I’m first up and on the trail at 6 am, enjoying the warm morning among wooded alpine slopes.

The first river crossing is a shock to the system. The water is only knee-high but the piercing cold is painful. I feel nauseous, concentrating on working my way diagonally across as quickly as possible. No wonder people fall unconscious so quickly in deep icy water.

There are a few wild campers on the far bank, shaking out their tents. Cresting a hill, the land opens up and there’s no movement. I have it all to myself, as I’d hoped.

The walking is easy along stony tracks and dry riverbeds.

It’s late morning before I meet the first walkers travelling south.

After a calf-burning climb out of the river valley, constantly slipping back down a steep soil slope, Emstrur hut is a welcome sight. There’s a large communal tent for hikers and we swap notes. Everyone is changing plans to beat the storm.

Leaving the hut, the landscape changes once again. Black volcanic sand stretches to the horizon. This is no place for man.
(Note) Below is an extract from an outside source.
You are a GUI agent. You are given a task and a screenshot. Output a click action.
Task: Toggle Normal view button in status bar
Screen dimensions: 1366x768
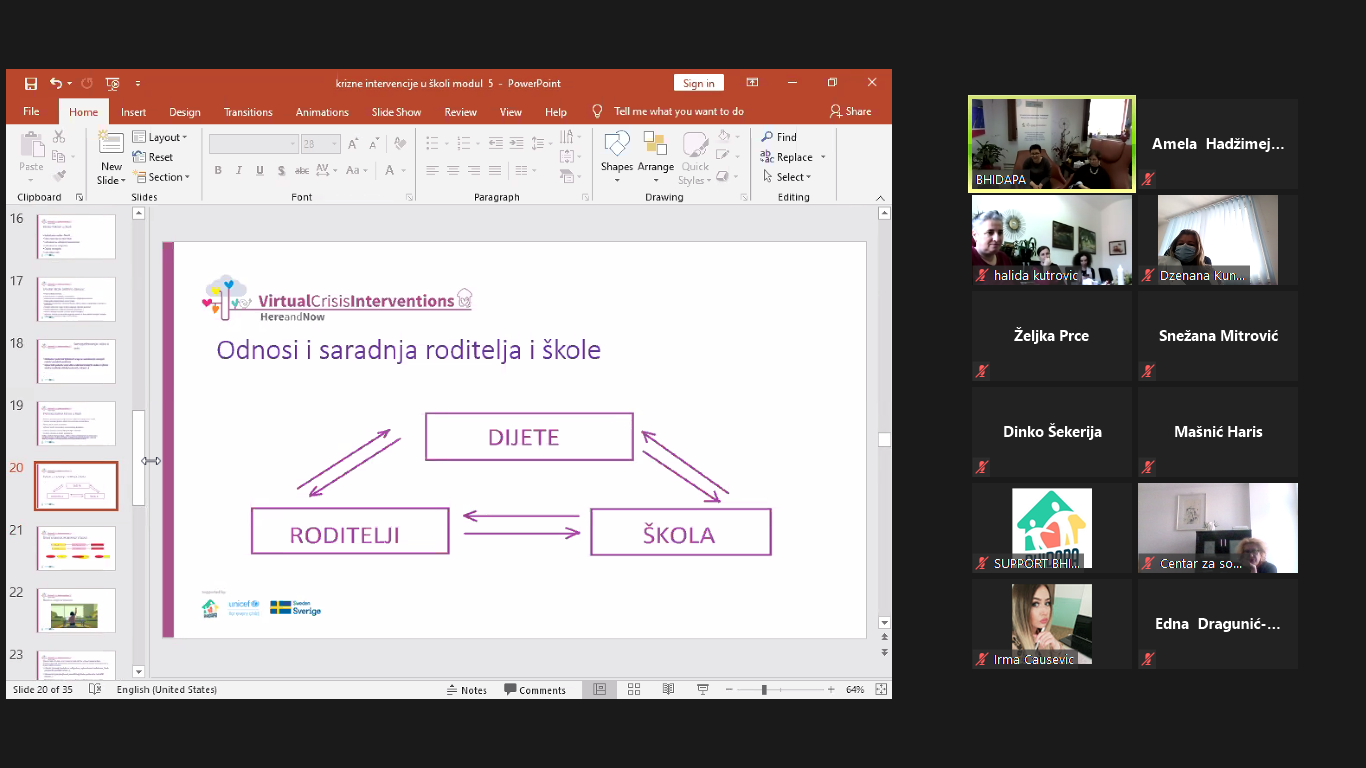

A colourful ant column appears, which explains the huge pile of bags stacked at the last hut. I’d forgotten how much noise people can make, glad to pass them.

Sea thrift — life finds a way.

This is the least popular section of the trail, but the vast brooding space, dotted with mountains, is fascinating.

The skies darken, and rain falls as I discuss the best river crossing point with a small group hiking in the opposite direction. While we strip off and cross carefully in sandals, a couple of cyclists appear, leap straight into the water, carry their bikes across, and pedal off into the gloom. Hmmm, they don’t have to worry about blisters from wet socks.

The weather is worsening, but the views keep me going.

Alftavatn hut sits on the edge of a lake. I’d planned to camp, but I’m weary and the wind is picking up, so ask if there’s a spare bunk in the hut. I get the last spot, albeit in a room with three other women, which makes me feel a little awkward, unnecessarily so.

It’s a pleasant evening, chatting round the communal kitchen table, including two sisters around my age, one from London and the other living in California. I’ll sleep well, in preparation for a tough day tomorrow, climbing to the highest point on the trail.

Walk distance: 20 miles.

Total distance: 20 miles.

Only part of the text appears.